Texte à analyser:
▬▬▬
Albert est dévasté depuis la disparition de sa fille de huit ans, sauvagement assassinée. Il se lance alors dans une violente investigation, aidé de Sayoko, une énigmatique psychiatre japonaise. Il va se confronter à une étrange société secrète afin d’obtenir une invraisemblable vérité !
La sortie d’un troisième film de Kiyoshi Kurosawa en cette année 2025 confirme les aléas d’un calendrier chargé et de l’accumulation de nouveautés chaque semaine mises en avant, par la force si nécessaire. Ainsi, après les très bon Chime et Cloud, La Voie du serpent débarque dans l’hexagone. Le long-métrage se distingue d’emblée, puisqu’il s’agit du remake d’une autre œuvre du réalisateur, parue cette fois en 1998. Il faut préciser que c’est durant cette période que le talent de Kurosawa a été reconnu, notamment avec Cure.
La Voie du serpent était, pour sa part, passé davantage inaperçu. Néanmoins, cela justifiait-il une nouvelle version, rien n’est moins sûr, d’autant plus que l’exercice s’avère extrêmement risqué. N’est pas Yasujiro Ozu qui veut (ah les deux moutures d’Herbes flottantes !). Voilà pourquoi la décision d’ancrer le récit en France et de recruter des interprètes locaux pour l’occasion suscitait une authentique curiosité et pouvait payer, surtout que la distribution comprend des comédiens de haut vol tels que Damien Bonnard et Mathieu Almaric. Et l’immersion promise par la sécheresse de ton de l’exposition laissait croire à la pertinence de ces choix… jusqu’à un certain point.
▬▬▬
Liste des données:

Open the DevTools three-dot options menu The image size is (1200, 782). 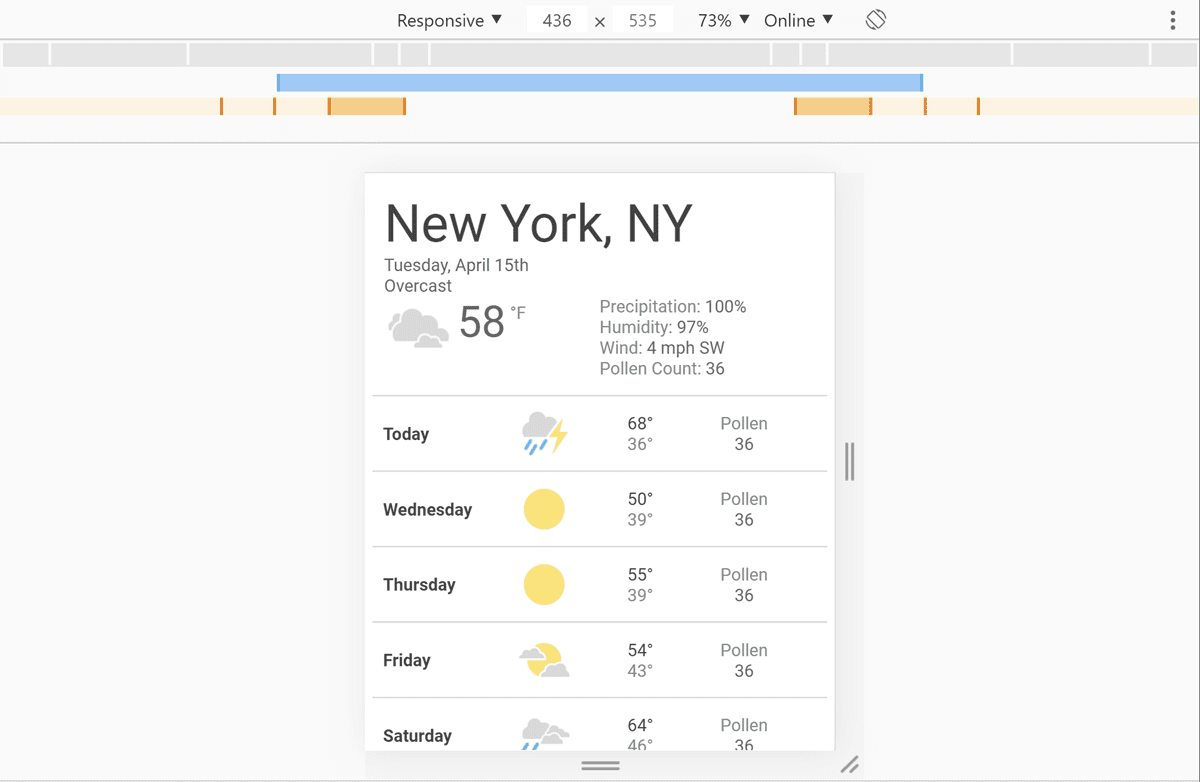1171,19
▬▬▬
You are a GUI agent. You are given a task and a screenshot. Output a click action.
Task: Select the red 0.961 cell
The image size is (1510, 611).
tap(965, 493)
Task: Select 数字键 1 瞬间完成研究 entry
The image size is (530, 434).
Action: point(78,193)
▬▬▬
Consigne: Reproduisez sans modification le passage de la critique de La Voie du serpent qui va de « Albert est dévasté » à « notamment avec Cure. ». Les données n'interviennent pas dans ce travail.

Exercice résolu:
Albert est dévasté depuis la disparition de sa fille de huit ans, sauvagement assassinée. Il se lance alors dans une violente investigation, aidé de Sayoko, une énigmatique psychiatre japonaise. Il va se confronter à une étrange société secrète afin d’obtenir une invraisemblable vérité !
La sortie d’un troisième film de Kiyoshi Kurosawa en cette année 2025 confirme les aléas d’un calendrier chargé et de l’accumulation de nouveautés chaque semaine mises en avant, par la force si nécessaire. Ainsi, après les très bon Chime et Cloud, La Voie du serpent débarque dans l’hexagone. Le long-métrage se distingue d’emblée, puisqu’il s’agit du remake d’une autre œuvre du réalisateur, parue cette fois en 1998. Il faut préciser que c’est durant cette période que le talent de Kurosawa a été reconnu, notamment avec Cure.